The Anatomy of Spiders
Spiders have their body divided into two sections, unlike the other commonly seen group of arthropods – the insects – who have their body divided into three sections.
The two sections of the spider body are called the Prosoma or Cephalothorax, which is the head region, and the Opisthosoma or Abdomen which is the rest of the body. They are connected by the thin pedicel.
The exoskeleton of the prosoma is normally quite hard whereas that of the opisthosoma is normally quite soft and flexible. The prosoma is covered on the top by a plate called the Carapace and below by a separate plate called Sternum. The opisthosoma is normally unsegmented, (unlike the abdomen of insects), except in some of the Mesothelae – and it carries the spinnerets at its far end.

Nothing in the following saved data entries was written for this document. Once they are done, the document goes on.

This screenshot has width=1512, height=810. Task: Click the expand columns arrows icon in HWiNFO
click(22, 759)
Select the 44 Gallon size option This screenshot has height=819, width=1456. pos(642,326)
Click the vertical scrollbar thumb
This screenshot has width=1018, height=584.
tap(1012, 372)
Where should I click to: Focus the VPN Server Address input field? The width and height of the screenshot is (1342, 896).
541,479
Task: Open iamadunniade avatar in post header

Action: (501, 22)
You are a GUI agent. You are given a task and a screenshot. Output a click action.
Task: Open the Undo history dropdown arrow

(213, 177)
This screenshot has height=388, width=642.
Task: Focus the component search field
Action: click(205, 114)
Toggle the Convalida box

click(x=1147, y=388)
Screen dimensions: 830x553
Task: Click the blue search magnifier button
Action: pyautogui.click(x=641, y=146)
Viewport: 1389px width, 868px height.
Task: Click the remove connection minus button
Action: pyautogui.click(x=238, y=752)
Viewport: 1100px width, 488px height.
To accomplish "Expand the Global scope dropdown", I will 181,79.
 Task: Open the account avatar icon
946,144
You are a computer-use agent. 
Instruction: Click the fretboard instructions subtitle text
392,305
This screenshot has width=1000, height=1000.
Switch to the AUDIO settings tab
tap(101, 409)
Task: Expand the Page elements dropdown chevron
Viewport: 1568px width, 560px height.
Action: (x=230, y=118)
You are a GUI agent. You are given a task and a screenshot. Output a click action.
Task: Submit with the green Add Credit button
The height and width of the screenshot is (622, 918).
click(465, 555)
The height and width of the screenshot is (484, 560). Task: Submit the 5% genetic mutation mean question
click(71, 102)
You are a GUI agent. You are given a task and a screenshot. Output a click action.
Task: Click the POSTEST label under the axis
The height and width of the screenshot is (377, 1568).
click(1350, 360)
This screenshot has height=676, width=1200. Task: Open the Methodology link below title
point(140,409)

You may use these links to skip to the relevant part of the spider anatomy:
- Digestive System
- Heart and Blood
- Reproductive Organs
- Nervous System
- Respiratory System
- Sensory Systems
The exoskeleton of spiders is composed of a tough material called cuticle. Cuticle is a composite material made up of a protein with microfibres of chitin embedded in it. Chitin is a polysaccharide.
The microfibres are laid down in layers with the fibres in each layer having a slightly different orientation. It is this internal structure that gives the cuticle its strength.
The cuticle can be divided into four different layers or sections, unlike insects whose cuticle is divided into three layers. These layers are the Epicuticle, Exocuticle, Mesocuticle and Endocuticle.
The epicuticle is the thin, waxy, outer layer. It controls the permeability (water loss) characteristics of the animal. Being the outside layer it naturally wears away and is replaced by special glands which have pores leading to the surface of the cuticle.
Below this is the exocuticle which is the toughest part of the cuticle. It is the exocuticle that supplies most of the rigidity of the cuticle. This is shown in the opisthosoma which has very little rigidity and no exocuticle. Below the exocuticle is the mesocuticle and below that the endocuticle.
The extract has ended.